Two key AI announcements today that can benefit the channel and its end users.
First, infrastructure services firm Kyndryl has launched its Agentic AI Framework, to help deploy agentic AI to augment human teams.
The enterprise-grade framework orchestrates and dispatches a portfolio of specialised, self-directed, self-learning AI agents that dynamically respond to shifting conditions, and keep humans in the loop for essential oversight.
Agents can be deployed on-premises, in the cloud or in a hybrid IT setting to help transform and improve business operations, said Kyndryl.
To deliver the offering, Kyndryl is leveraging thousands of infrastructure deployments and its experience of generating over 12m AI-driven insights monthly via its Kyndryl Bridge. The framework combines advanced algorithms, self-learning, optimisation and secure-by-design AI agents, that translate complex data into “clear, understandable insights", we are told.

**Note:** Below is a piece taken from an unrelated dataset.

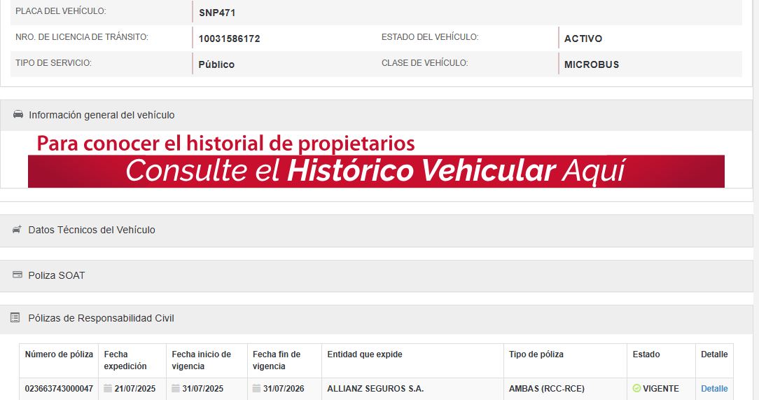Click the Datos Técnicos del Vehículo icon

coord(17,230)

“As customers worldwide adopt agentic AI to gain a competitive edge, it will increasingly impact the entire technology stack, including applications and business workflows. Kyndryl is positioned to provide a holistic, infrastructure-first perspective that enables customers to deploy AI with confidence across mission-critical systems with scalability and industry standard security,” said Ismail Amla, senior vice president, Kyndryl Consult.

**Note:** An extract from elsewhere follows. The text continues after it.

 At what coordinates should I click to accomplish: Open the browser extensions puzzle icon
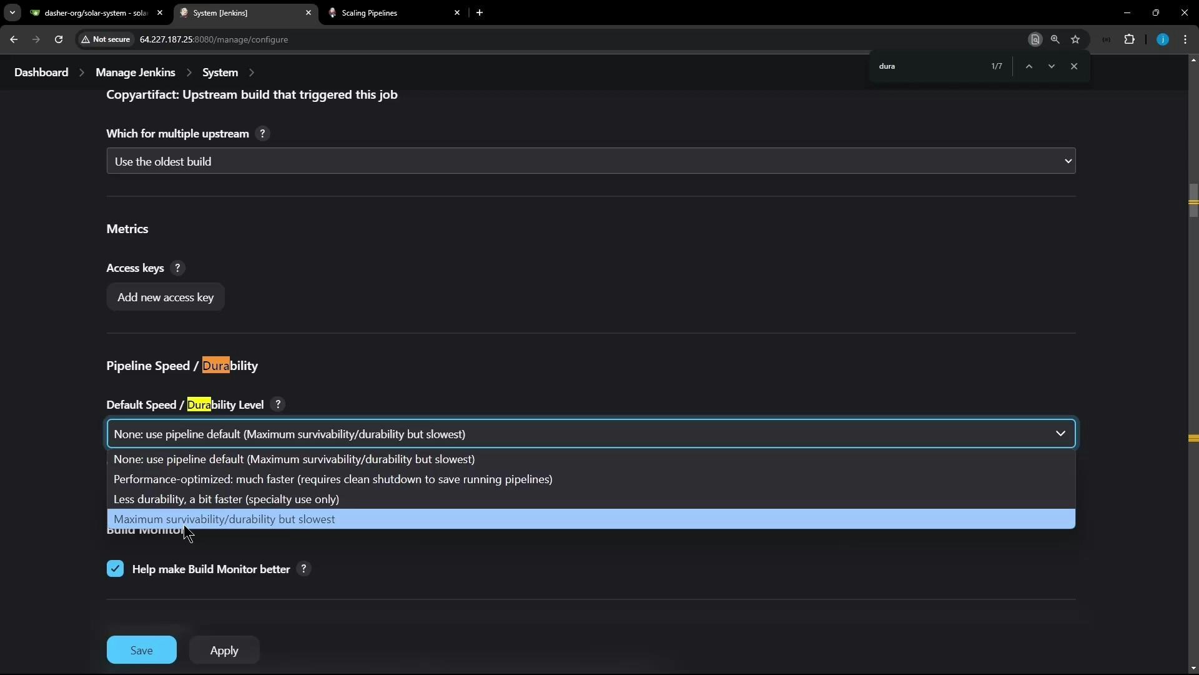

In a second AI important announcement, JFrog has unveiled a new Model Context Protocol (MCP) Server. This architecture enables Large Language Models (LLMs) and AI agents to securely interact with tools and data sources within the JFrog Platform directly from MCP clients, including popular agentic coding development environments and IDEs, “boosting developer productivity and streamlining workflows”, said the provider.
The Model Context Protocol (MCP) is an open, industry-standard integration framework designed to connect AI systems with external tools, data, and services. With JFrog’s MCP Server, developers can now use natural language commands like, “Create a new local repository” or “Do we have this package in our organisation?”, to interact with the JFrog Platform directly from their IDE or AI assistant.

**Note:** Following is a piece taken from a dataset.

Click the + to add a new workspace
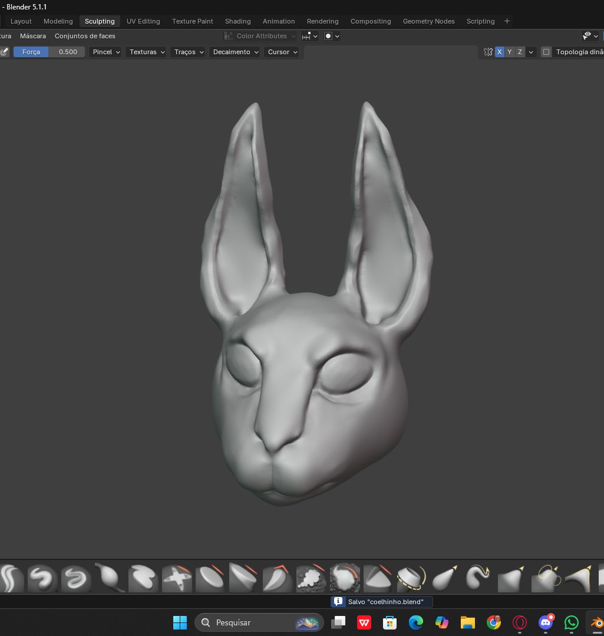tap(507, 21)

Teams gain “immediate awareness” of open-source vulnerabilities and software package usage without context switching, saving developers time. AI automation also helps simplify complex queries that previously required advanced developer knowledge, helping all teams work smarter and faster.
While remote MCP servers can help facilitate rapid code iteration and improve software reliability, they are not without risk. The JFrog Security Research Team recently discovered vulnerabilities, such as CVE-2025-6514, that could hijack MCP clients and execute remote code, potentially leading to severe consequences. This is another reason why JFrog’s MCP Server is designed with security in mind and relies exclusively on trusted connection methods, such as HTTPS.
“The developer tool stack and product architecture has fundamentally changed in the AI era. With the launch of the JFrog MCP Server, we’re expanding the open integration capabilities of the JFrog Platform to seamlessly connect with LLMs and agentic tools,” said Yoav Landman, co-founder and CTO at JFrog. "This allows developers to natively integrate their MCP-enabled AI tools and coding agents with our platform, enabling self-service AI across the entire development lifecycle, which helps increase productivity and build smarter, more secure applications, faster."
JFrog’s new MCP Server for the JFrog Platform is now available for developers to test and provide feedback during a preview period.